Configure QuantumLeap to use the Timescale backend for a tenant named "vecciano" and set the POSTGRES_USE_SSL env var to true. Then run:

$ curl -v -X POST localhost:8668/v2/notify \
     -H 'Content-Type: application/json' \
     -H 'Fiware-Service: vecciano' \
     -d '
{
  "data": [
    {
       "id": "urn:ngsi-ld:Device:d3",
       "type": "Device",
       "airpressure": {
         "type": "Number",
         "value": 987654321
       }
    }
  ]
}'

You should get a nasty 500 back and if you look at the logs, you should be able to see a fat stack trace like the one above.

Expected behavior

QuantumLeap should be able to establish an SSL connection to Timescale.

Environment

Additional context

Issue cropped up in Orchestra prod when connecting QL to the old pg-patroni cluster and the then to the new pgsql-patroni instance.
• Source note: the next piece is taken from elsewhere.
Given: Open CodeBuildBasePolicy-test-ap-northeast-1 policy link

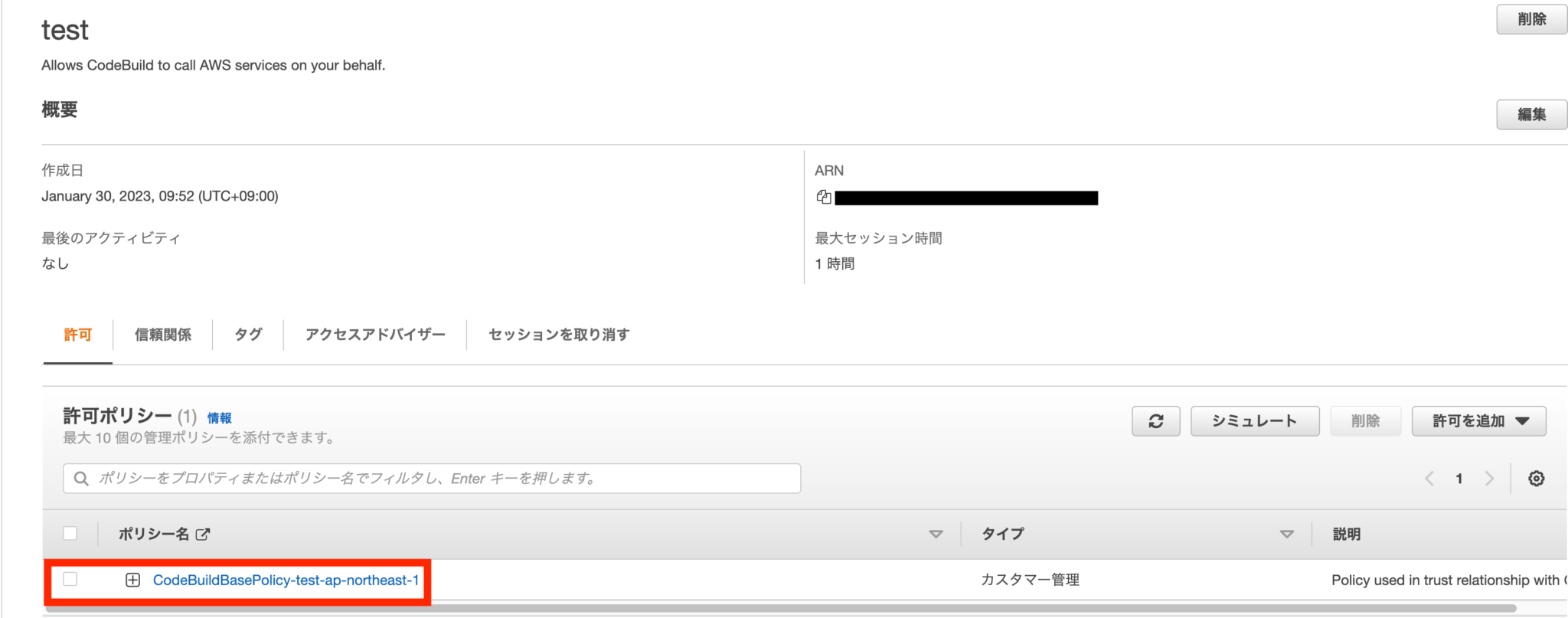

If you get a Python shell on the QL pod, you can clearly see where things go awry:

>>> import pg8000
>>> conn = pg8000.connect(
                      host='pg-patroni',
                      port=5432, 
                      ssl_context={},   # this is what gets passed in when QL is configured with SSL = true
                      database='quantumleap',
                      user='quantumleap',
                      password='*')     # real password omitted :-)
c0c0n3 commented 3 years ago

Ideally, we should add some QL/Timescale integration tests where we test SSL connections. Timescale container set up should be similar to what we already have in the timescale-container/test dir, see:

github-actions[bot] commented 3 years ago

Stale issue message

c0c0n3 commented 3 years ago

Here's some more debug info we can use later to concoct a fix.
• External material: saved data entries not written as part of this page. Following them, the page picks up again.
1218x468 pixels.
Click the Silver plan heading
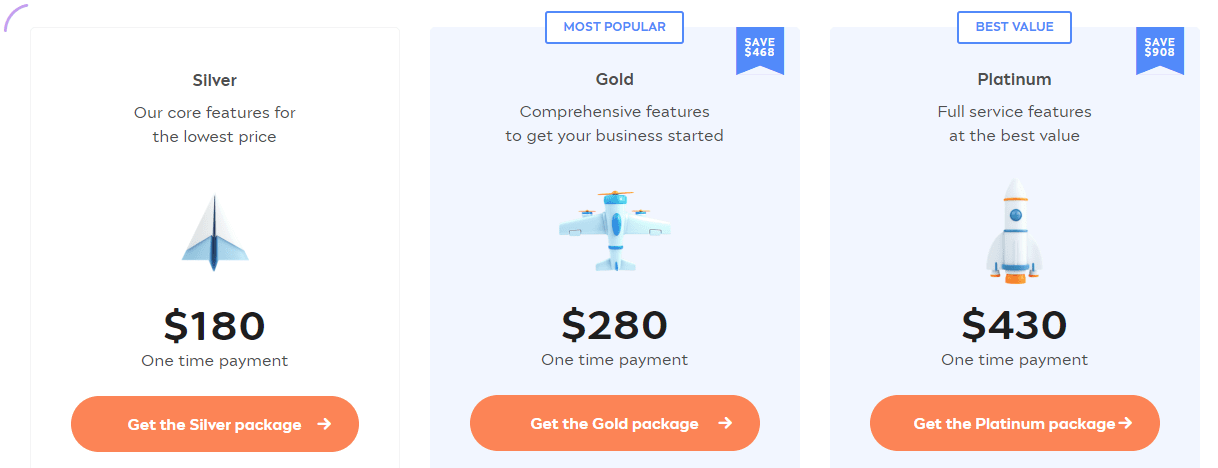[x=215, y=80]
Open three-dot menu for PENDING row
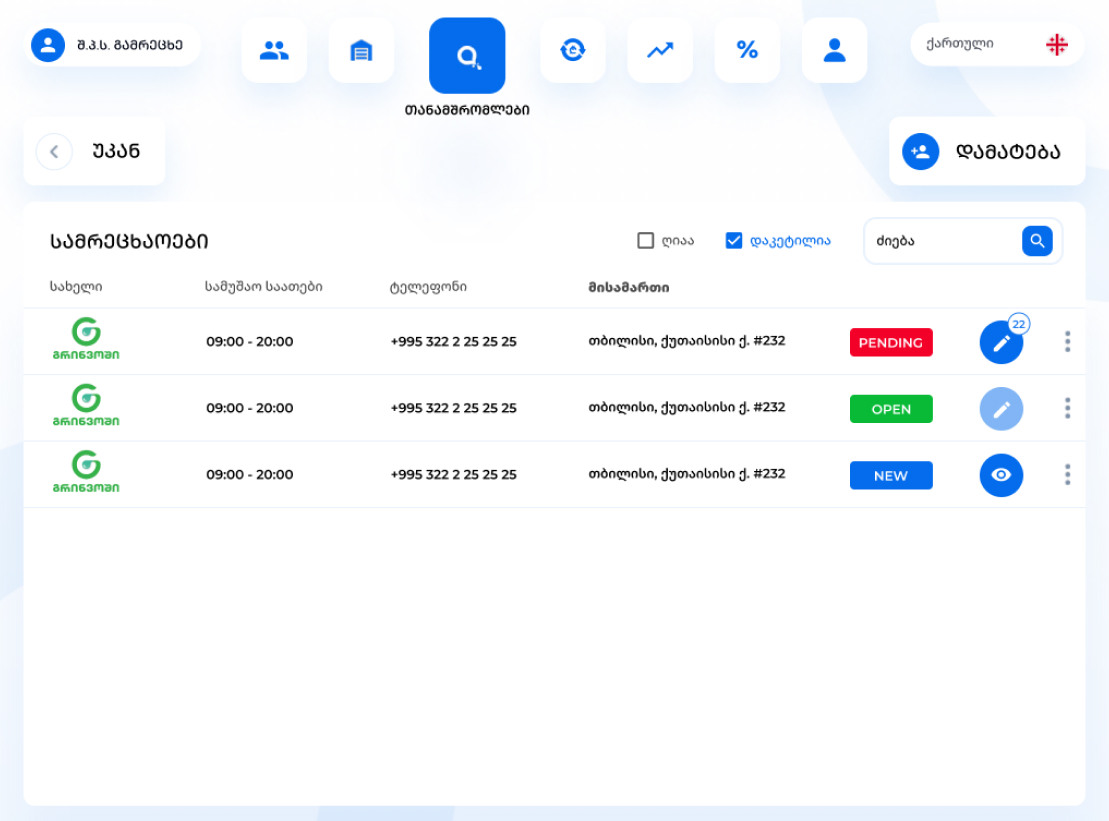The height and width of the screenshot is (821, 1109). [1067, 342]
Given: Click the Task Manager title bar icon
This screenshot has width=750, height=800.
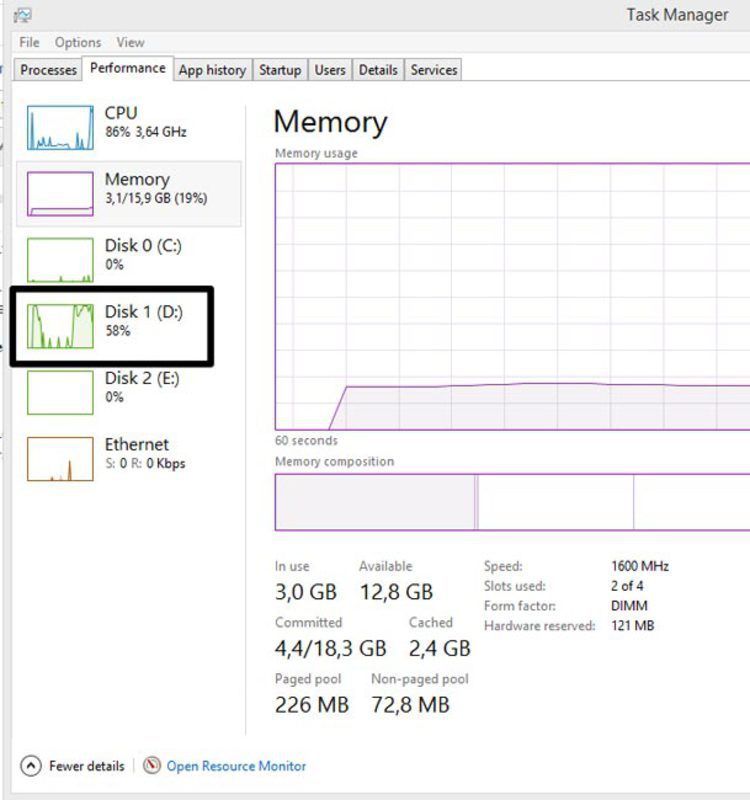Looking at the screenshot, I should click(22, 15).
First off, start Timescale w/ SSL using this docker compose:

Notice the server certificates are self-signed. Now if you start a Python interpreter in e.g. the QL image, you can see what's going on

>>> import certifi    # see https://stackoverflow.com/questions/50236117
>>> import ssl
>>> import pg8000

Now the implementation of ssl must've changed since we tested. In fact, it looks like that's where all hell actually breaks loose, pg8000 just sits there peacefully.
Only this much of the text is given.